BEGIN
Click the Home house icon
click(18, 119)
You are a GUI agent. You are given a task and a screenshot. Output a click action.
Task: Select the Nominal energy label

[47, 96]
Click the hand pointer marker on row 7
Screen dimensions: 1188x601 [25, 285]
END
BEGIN
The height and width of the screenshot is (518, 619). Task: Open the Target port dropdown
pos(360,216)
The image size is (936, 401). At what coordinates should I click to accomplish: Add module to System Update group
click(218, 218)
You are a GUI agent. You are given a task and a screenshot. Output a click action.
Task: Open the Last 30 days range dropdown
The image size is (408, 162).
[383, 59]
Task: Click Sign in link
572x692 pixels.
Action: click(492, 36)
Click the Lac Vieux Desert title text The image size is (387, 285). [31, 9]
END
● **Requirement**
Extract from the records above the lines from the one containing "The image size is (408, 162)." to the one containing "Click the Lac", both lines included, exactly as they appear and with nothing else.

● **Problem solution**
The image size is (408, 162).
[383, 59]
Task: Click Sign in link
572x692 pixels.
Action: click(492, 36)
Click the Lac Vieux Desert title text The image size is (387, 285). [31, 9]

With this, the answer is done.